1 2 M AGGIO 2 0 1 5 C ON VEN ZION AL IFAZI, ISABEL L A
PED IC IN I, R IC ETTE U MOR AL I - IL BIS L ASC IA U N
C OM M EN TO
di Gabriele
Ottaviani
CUPCAKES ALLA VANIGLIA E CIOCCOLATO
per 2 persone depresse
2 cucchiai di
cacao amaro
1 cucchiaio di
acqua
200 gr zucchero
semolato
di
110 g di burro
2 uova
2 cucchiaini di estratto di vaniglia
200 gr di farina
2 cucchiaini di lievito per dolci
125ml di latte
Accendete il forno a 180 gradi e ricordatevi della
sua arroventata esistenza. Stemperate il cacao
amaro con l’acqua, così da formare una crema.
Come l’arte, mettetela da parte. In una ciotola
lavorate la crema con il burro e lo zucchero.

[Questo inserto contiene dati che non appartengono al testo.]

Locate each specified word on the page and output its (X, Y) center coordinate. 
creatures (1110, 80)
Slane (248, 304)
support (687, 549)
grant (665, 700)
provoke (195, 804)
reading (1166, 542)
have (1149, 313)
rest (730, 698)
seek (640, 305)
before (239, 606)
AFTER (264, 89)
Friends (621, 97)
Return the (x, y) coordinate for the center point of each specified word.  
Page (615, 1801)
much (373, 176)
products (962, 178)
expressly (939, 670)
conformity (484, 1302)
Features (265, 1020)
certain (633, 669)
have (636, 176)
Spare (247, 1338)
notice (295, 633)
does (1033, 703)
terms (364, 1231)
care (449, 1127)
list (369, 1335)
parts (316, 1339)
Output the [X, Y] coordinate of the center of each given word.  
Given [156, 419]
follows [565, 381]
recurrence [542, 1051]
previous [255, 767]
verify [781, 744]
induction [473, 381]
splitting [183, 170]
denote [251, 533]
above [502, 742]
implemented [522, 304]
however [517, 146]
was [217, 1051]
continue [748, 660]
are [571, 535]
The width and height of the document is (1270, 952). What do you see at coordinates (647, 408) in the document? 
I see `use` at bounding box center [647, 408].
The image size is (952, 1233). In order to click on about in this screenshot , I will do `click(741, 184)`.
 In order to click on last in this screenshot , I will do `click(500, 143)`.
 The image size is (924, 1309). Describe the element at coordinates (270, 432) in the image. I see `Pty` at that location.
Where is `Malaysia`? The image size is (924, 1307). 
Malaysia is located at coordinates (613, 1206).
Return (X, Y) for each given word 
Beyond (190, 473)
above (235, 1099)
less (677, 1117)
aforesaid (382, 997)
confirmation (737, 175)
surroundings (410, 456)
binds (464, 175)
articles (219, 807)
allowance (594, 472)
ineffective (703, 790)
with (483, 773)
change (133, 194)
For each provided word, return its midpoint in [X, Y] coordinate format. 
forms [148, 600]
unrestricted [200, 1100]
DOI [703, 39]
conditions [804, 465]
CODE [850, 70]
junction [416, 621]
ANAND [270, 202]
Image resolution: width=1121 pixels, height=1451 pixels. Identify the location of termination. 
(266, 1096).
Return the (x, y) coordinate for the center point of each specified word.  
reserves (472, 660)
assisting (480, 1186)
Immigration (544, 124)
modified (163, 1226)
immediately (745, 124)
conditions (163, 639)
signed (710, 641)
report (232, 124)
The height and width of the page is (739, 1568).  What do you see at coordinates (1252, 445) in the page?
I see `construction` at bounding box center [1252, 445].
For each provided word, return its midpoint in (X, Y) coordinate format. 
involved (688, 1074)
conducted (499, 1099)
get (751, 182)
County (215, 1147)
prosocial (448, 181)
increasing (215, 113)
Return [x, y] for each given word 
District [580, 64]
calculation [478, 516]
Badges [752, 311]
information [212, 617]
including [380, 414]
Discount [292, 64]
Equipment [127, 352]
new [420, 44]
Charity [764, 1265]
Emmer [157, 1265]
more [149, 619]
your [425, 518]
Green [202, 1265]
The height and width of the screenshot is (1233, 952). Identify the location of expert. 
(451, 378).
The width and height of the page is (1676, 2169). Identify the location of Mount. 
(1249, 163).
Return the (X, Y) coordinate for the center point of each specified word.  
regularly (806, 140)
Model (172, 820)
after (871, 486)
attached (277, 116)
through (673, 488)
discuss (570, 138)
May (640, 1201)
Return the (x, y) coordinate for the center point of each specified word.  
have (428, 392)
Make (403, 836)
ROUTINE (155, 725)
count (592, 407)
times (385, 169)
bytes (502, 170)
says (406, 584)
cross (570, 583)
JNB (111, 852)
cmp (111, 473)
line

Incorporate anche le uova, uno alla volta per
carità, e anche l’estratto di vaniglia. Stemperate
anche il vostro cattivo umore. Prendete carta e
penna. Tristezza per favore va’ via è la colonna
sonora di ogni curriculum vitae che si rispetti, o
meglio, è la musichetta che parte
automaticamente nel momento in cui si compila il
fantomatico e prestigioso modello europeo. Un
modello si aggira per l’Europa. Attenzione: a volte
si chiama “modello”, a volte “formato”. Ok, ma chi
l’ha formato? Da dove provenga e chi l’abbia
inventato è ignoto ai più, tuttavia lo spettro esiste
e si presenta come fondamentale, imprescindibile,
attraente e anche bello. Altrimenti non avrebbe
potuto fare il modello. Formato triste come me ah
ah è la seconda hit della compilazione mesta delle
tabelle. Purtroppo, tale pratica europeisticamente
spetta a tutti noi per rimediare un brandello di
lavoro;; come se, poi, l’identità di una persona
coincidesse unicamente con ciò che ha fatto e
soprattutto con ciò che è riducibile alle gabbie del
curriculum vitae. Grande ingiustizia e scarso
acume. Tutto ciò, dentro o fuori la comunità
europea, è profondamente ingiusto poiché
l’esperienza da cui si apprende non è
necessariamente quella scolastico-­lavorativa-­
aziendale. Ovviamente. La vita insegna
continuamente e senza accorgersene. L’in-­
formato, allora, oltre a ciò che abbiamo fatto,
potrebbe chiederci ciò che ci piacerebbe fare e ciò
che non faremmo mai, o domandarci quali sono i
nostri desideri e le nostre paure. Descrivere uno
stato d’animo, il nostro dolce preferito o l’oggetto
più brutto del mondo. La canzone a cui si vuole
più bene. Raccontare una storia o scrivere una
poesia. Perché non ci chiede di trascrivere a mano
il cv oppure di fare un disegno? A questo punto,
nelle celle senza finestra, andrebbero inserite
tante altre voci euro-­indispensabili: rapporto coi
farmaci, coi familiari e con le piante, vita sociale o
vita asociale, ultimo sogno fatto, importanza dei
Beatles nella propria storia personale, descrizione
del migliore amico, scarpe basse o scarpe alte,
barba e capelli, delusioni sentimentali, parola
preferita, vino bianco o vino rosso, giorno ideale,
odio per l’alluminio anodizzato. Sei innamorata?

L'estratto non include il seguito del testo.